Perché non proviamo a ragionare per punti, secondo le regole di una buona sequenza logica? Ora, il punto iniziale di ogni corretto ragionamento oggi, quale che ne sia poi lo sbocco finale, - quale che ne sia, ripeto, lo sbocco finale, - è che il proseguimento dell'era berlosconiana porta il paese sempre più verso la catastrofe: catastrofe politica, istituzionale, economica, sociale, civile, morale. (Intendo «catastrofe» nel suo senso più vasto: dissoluzione dei legami di unità nazionale; sfascio dei meccanismi decisionali; incapacità ormai definitiva di risollevarsi dal baratro).

Vorrei proprio vedere gli argomenti di chi si provi a dimostrare che le cose non stanno così (anzi, è proprio su questo fondamentale discrimine dell'analisi che si verifica la prima, grande e per ora decisiva separazione dei due elementari, generalissimi fronti: fra chi è tuttora a favore della prosecuzione dell'era berlusconiana; e chi le è ormai decisamete contrario). Ma se le cose stanno così, come non arrivare rapidamente (e quasi facilmente: naturalmente non ne ignoro le immense difficoltà, come dirò, ma per ora m'interessa fissare il punto logico) alla seguente riflessione: per tentare di evitare la catastrofe (se siamo ancora in tempo), non c'è che da mettere fine il più rapidamente possibile all'era berlusconiana.

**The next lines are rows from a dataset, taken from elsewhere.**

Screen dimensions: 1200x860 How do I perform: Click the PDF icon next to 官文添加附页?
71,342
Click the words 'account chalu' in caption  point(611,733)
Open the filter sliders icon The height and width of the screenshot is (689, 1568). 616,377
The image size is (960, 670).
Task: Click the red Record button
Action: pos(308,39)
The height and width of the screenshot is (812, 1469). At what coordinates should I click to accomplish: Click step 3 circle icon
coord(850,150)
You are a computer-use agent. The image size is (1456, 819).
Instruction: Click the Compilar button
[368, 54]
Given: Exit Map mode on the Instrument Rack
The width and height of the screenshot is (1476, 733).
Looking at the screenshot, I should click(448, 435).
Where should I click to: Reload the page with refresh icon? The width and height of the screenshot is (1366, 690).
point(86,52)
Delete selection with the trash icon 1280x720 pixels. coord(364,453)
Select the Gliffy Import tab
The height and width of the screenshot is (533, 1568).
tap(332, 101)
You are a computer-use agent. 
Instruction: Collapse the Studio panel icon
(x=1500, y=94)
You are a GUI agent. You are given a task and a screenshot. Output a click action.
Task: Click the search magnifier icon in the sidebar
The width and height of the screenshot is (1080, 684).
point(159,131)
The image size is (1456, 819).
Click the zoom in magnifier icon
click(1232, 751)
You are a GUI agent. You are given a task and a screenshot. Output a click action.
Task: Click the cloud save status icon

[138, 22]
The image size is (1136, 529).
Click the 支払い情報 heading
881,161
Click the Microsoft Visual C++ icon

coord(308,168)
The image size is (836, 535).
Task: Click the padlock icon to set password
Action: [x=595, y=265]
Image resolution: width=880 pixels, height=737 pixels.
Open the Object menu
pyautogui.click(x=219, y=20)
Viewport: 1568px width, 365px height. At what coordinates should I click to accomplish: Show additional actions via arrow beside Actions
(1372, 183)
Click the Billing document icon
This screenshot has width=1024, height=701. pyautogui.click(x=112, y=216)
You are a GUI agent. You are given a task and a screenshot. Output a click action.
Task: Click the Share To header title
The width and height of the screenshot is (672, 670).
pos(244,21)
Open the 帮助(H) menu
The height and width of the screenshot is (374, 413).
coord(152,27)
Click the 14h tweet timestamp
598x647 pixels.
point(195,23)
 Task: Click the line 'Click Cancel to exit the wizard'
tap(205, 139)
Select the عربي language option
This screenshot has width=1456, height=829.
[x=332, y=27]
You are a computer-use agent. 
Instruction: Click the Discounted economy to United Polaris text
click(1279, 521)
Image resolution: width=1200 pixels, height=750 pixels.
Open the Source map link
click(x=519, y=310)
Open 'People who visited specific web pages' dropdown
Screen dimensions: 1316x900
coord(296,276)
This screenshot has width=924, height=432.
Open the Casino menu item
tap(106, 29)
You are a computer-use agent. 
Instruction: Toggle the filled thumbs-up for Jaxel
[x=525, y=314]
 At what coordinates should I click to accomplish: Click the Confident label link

Mettere fine seriamente all'era berlusconiana dipende, non c'è dubbio, da molti fattori e da molte forze, se guardiamo alle cose in profondità, e cioè agli innumerervoli germi portatori di catastrofe, che l'era berlusconiana ha generato, proliferato e scatenato in tutte le direzioni e con molteplici travestimenti. Ma nell'immediato dipende innanzi tutto dalle scelte parlamentari del partito finiamo. Ho manifestato all'inizio simpatia per il complesso di ripensamenti, non solo politici ma culturali, cui la nascita di questo tentativo di creare una destra autentica e pulita, si è richiamata (andando incontro, anche a molti mugugni di sinistra). Ora però provo lì'impressione di un avvitamento dell'esperimento intorno a ragioni fondamentalmente tattiche e di opportunità. Se ciò dovesse avvenire, l'esperimento rivelerebbe di avere fiato corto e prospettive poco ambiziose: male, molto male, per un movimento nascente (o rinascente su nuove basi). Il secondo punto della sequenza logica, dunque, è affidato essenzialmente alle decisioni prossime future del Fli. Mi rendo conto che a qualcuno possa dispiacere, ma è così.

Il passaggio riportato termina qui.